I have heeded Andrew Jones' advice and written a script to generate the
instruction handling code. It is still in development, but currently
lives on a fork of riscv-opcodes [1]. I am interested if what I have
produced so far is in line with what people would want to see.
An insn.h file can be generated by running the following in the repo:
make
python3 parse_linux.py instr_dict.yaml insn.h opcodes_config variable_field_data.yaml
I have pushed the generated files to the repo so people do not need to
run the script.
Each instruction has "variable fields" such as registers and immediates.

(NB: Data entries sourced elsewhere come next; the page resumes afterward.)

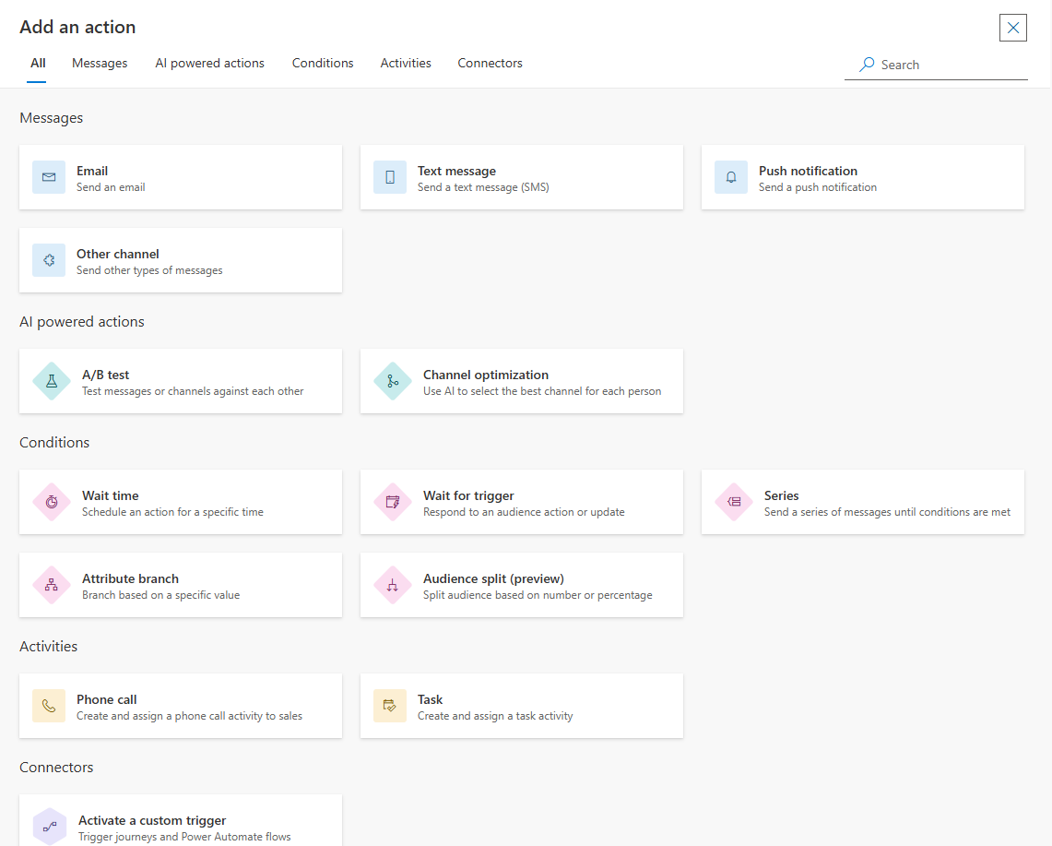Click the Push notification bell icon
This screenshot has height=846, width=1052.
(731, 177)
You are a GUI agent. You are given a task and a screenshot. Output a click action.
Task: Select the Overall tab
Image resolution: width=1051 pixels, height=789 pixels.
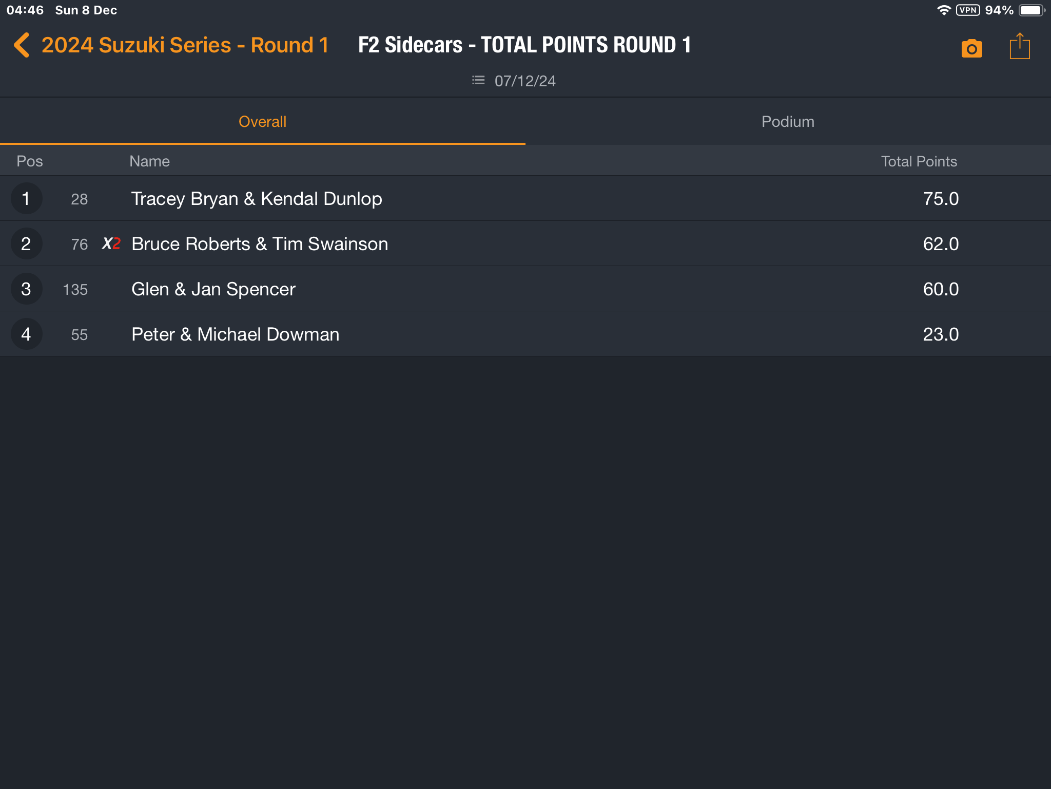click(262, 122)
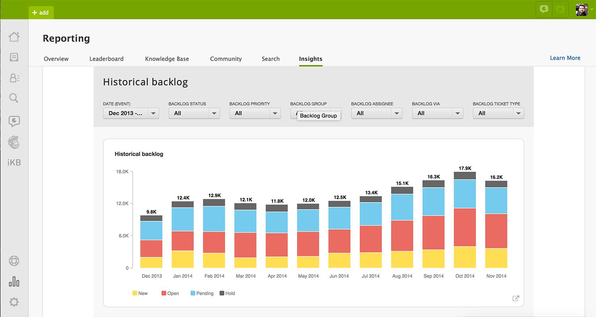The width and height of the screenshot is (596, 317).
Task: Open the Mailchimp monkey app icon
Action: tap(14, 142)
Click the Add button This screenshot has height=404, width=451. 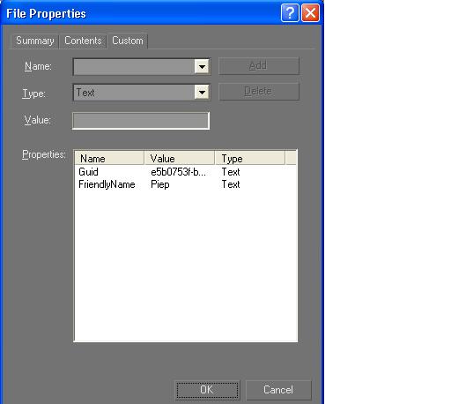click(x=259, y=66)
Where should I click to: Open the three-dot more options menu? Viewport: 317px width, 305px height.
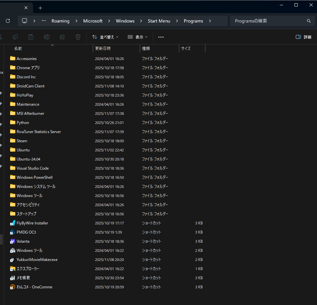tap(161, 37)
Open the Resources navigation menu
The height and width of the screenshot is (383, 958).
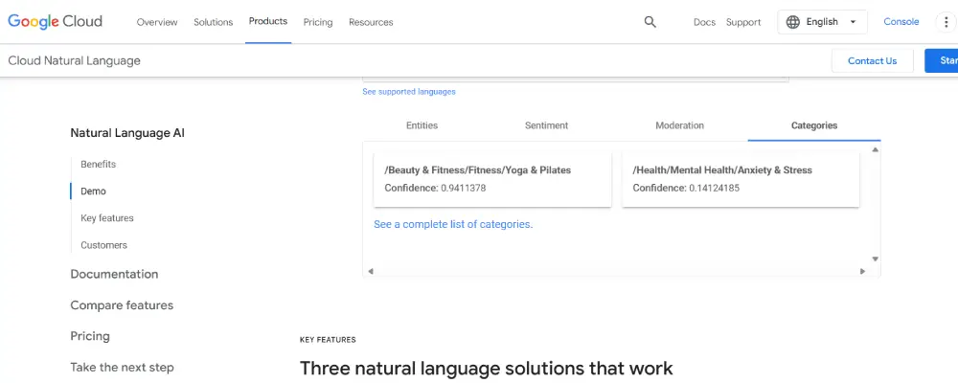pyautogui.click(x=371, y=22)
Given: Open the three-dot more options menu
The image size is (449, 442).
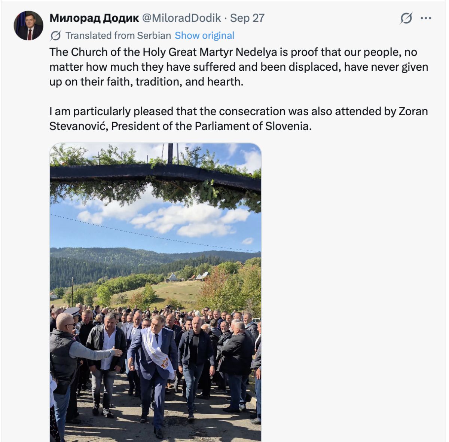Looking at the screenshot, I should coord(426,18).
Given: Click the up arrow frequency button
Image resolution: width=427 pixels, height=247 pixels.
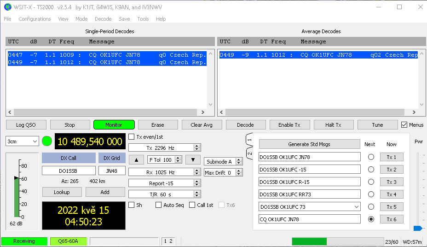Looking at the screenshot, I should pos(136,160).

For each variable field that appears in any provided instruction 3 functions
are provided: extract a variable field from an instruction, insert a value into
a variable field of an instruction, update a value into a variable field of an
instruction. Update first clears the previous value of the variable field of the
instruction. Then for each instruction, the script generates a function to check if an
arbitrary 32-bit value matches the given instruction, and a function to
generate the binary for the instruction given the required variable
fields.
I was able to use riscv-opcodes to parse the instruction files, but
needed to create a new data structure in variable_field_data.py [2] which
holds the positioning of immediates inside of an instruction.
I envision that opcodes_config [3] would live inside of the kernel alongside
a simple script to call riscv-opcodes (that resides somewhere in the
user's file system) with appropriate parameters. When somebody wants to
add a new instruction, they can add an instruction to opcodes_config,
run the script, and commit the resulting generated file.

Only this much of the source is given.